These kinds of lies are all horrible, all horribly wrong, but let’s focus on that last one in particular, which is a truly diabolical lie:

“There is nothing that you can do – ever – to help silence the law’s accusation of your conscience! So don’t even try!”

Yes, only the Gospel – Christ’s atoning death for our forgiveness, life, and salvation from sin, death, and the devil – indeed frees the conscience!

Since we will always remain sinners unto death, only Christ’s absolution of us in His Word of forgiveness to us will ultimately set us at peace in the presence of God in the way we need and crave.

And the fact is that there is more!

The Gospel also promises to make us who “missed the mark” and rebelled vs. God a new creation, giving us Christ’s Spirit – who helps us to increasingly live in repentance in the grace of God… 

…and to live in the paths God means for us take… 

So that we too might say, along with the Apostle Paul:

“The aim (telos) of our charge[, our mission,] is love that issues from a pure heart and a good conscience and a sincere faith.”
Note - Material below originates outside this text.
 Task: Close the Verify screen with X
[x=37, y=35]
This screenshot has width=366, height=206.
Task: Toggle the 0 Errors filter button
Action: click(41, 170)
God calls us to increasingly see ourselves as His in Jesus Christ. 

What this means is that, avoiding the world’s many subtle temptations, we can do the kinds of things that will in fact help us to really counter our doubts and the anxiety and worry we often feel in this world…

Namely, to pray without ceasing, to spend time in our Lord’s word, studying it with bothers and sisters who console us, and to worship!: 

To thank and praise Him even when the feelings aren’t there! 

All of this is in fact an imperfect fulfilling of the Ten Commandments, of living in the way that God created us to live!

None of this means that we will cease to need forgiveness, because we will always need to fight our sin en route to knowing the full joy of Christian maturity…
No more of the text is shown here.